4 Reasons to Love 'Love, Simon'

If you aren't talking about Love, Simon right now, you're doing something wrong. When my friends and I made the pilgrimage (and yes, it was a pilgrimage) to finally see it, I couldn't wait to tell every single detail to everyone I spoke to for the next week. Thankfully I've gotten most of that out of my system, so you need not fear drastic spoilers here, but I still need to let the world know four great reasons to love Love, Simon.

1. It's Funny

I was certainly not expecting to actually get stitches from laughing, but surprise! The cast of Love, Simon went above and beyond with their easy chemistry and witty banter. In other films banter always seems overly-sassy or far too contrived; rarely have I seen such natural flow between characters during dialogue. Props to Nick Robinson (Simon), Katherine Langford (Leah), Alexandra Shipp (Abby), and Jorge Lendeborg Jr (Nick) for recapturing the exact atmosphere of my high school friendships. Add to that the surprise musical dance number? Priceless.

2. It's Relatable

There are so many things in this film to relate to, from the principal who tries way too hard to be friendly and constantly bemoans his students' reliance on their phones, to the cringe-worthy school production of Cabaret. But by far the most important thing is that Simon's journey is something that many LGBTQ+ people can relate to. Love, Simon provides an opportunity for a queer love story to be front and centre instead of an under-developed subplot. 

3. It's Heartwarming

Without giving anything away, I have to say that the film's climax had me cheering in the middle of a public cinema — along with all my friends, of course (apologies to anyone who was watching there with us).

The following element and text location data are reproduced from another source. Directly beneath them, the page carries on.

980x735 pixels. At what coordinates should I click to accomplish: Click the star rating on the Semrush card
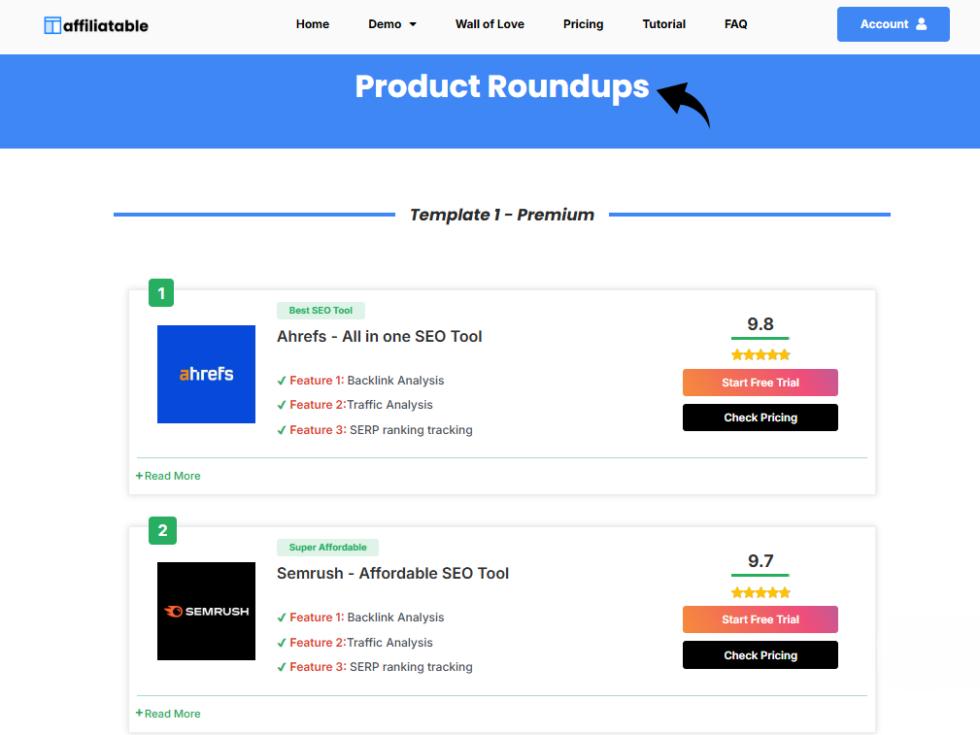click(x=760, y=592)

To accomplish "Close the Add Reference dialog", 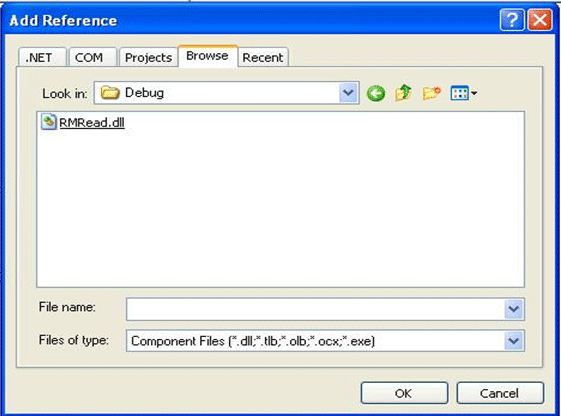I will coord(540,20).
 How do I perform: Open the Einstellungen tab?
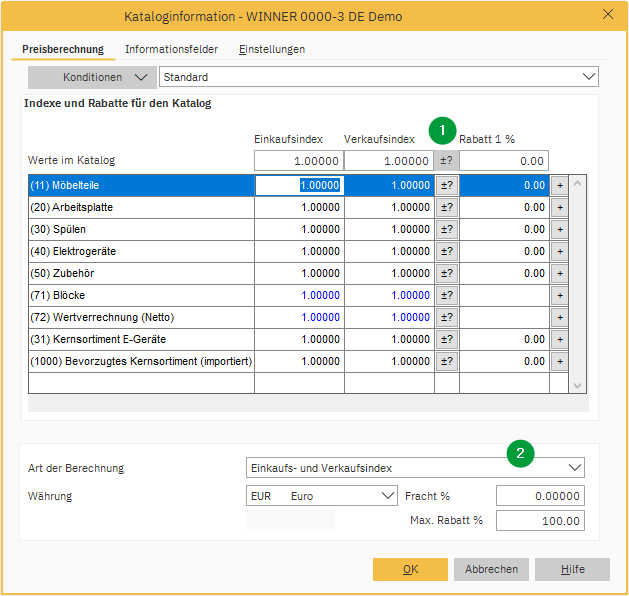(271, 49)
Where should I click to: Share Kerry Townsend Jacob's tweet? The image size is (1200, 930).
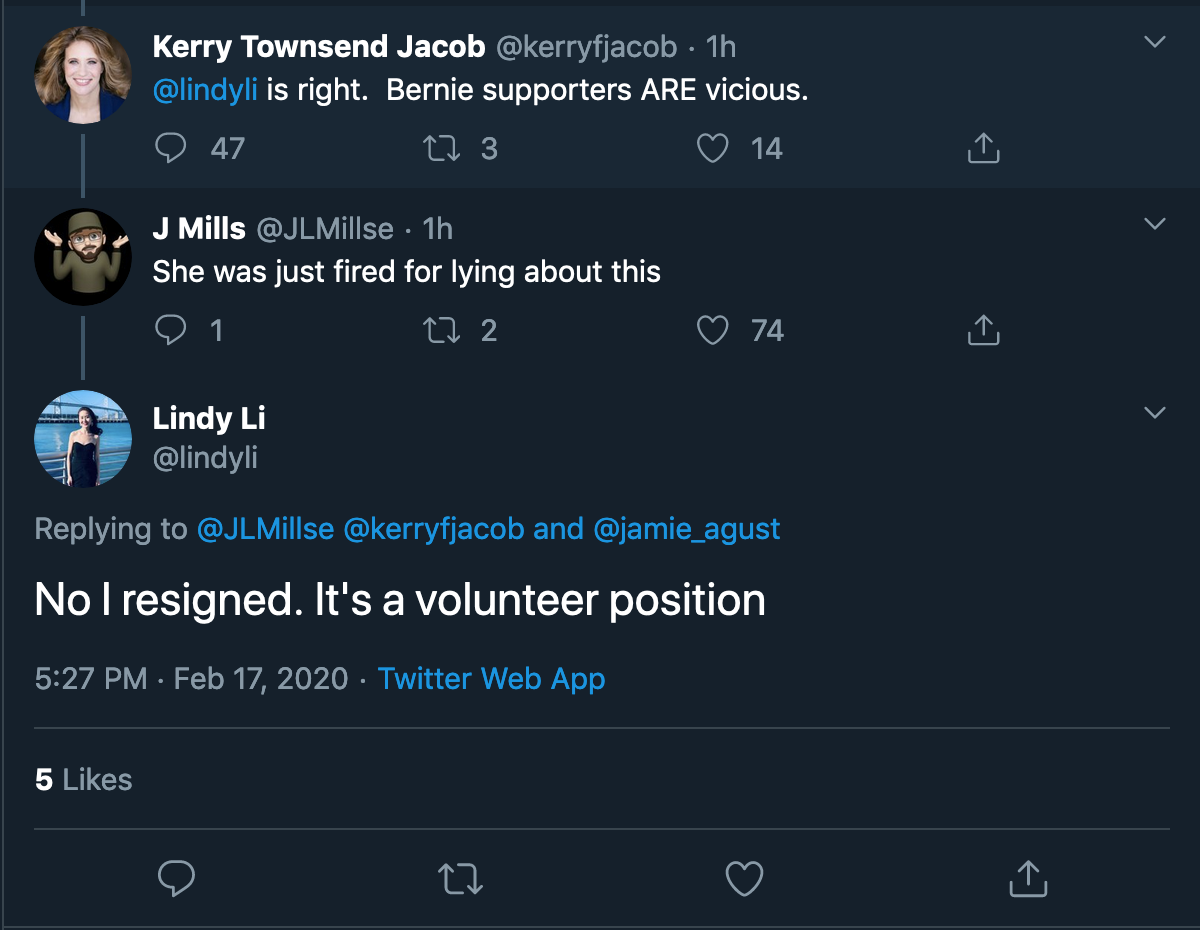click(984, 148)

It wasn't just the beautiful love story that warmed my frozen, cynical, student heart though. Besides the romantic resolution, it was Simon's supportive relationships with his friends and family that carried me through the film. The moment when they ordered five iced coffees instead of four? I cried tears of happiness.

4. It's Groundbreaking

Rarely are viewers treated to a big-budget film that features an LGBTQ+ plot and character as the central storyline. Audiences usually have to turn to independent films to find what they are looking for. Not to diminish independent films, but there is no denying that a big-budget film can reach more viewers more easily, and that is critical for stories like Love, SimonFor decades films have elected to portray queer characters in tragic circumstances, if they feature them at all. More recently films have consented to include more queer characters, but they are often relegated to the stereotype of the Gay Best Friend. To have a gay main character in a film that is more lighthearted coming-of-age story than angsty tragedy is a wonderful thing, and I certainly hope we will be seeing an increase in similar themes for future films. 

So for all members of humanity, I highly encourage you to get out and see Love, Simon as soon as possible. Don't worry, I won't be causing a ruckus in the cinema this time, but I can't guarantee that you won't.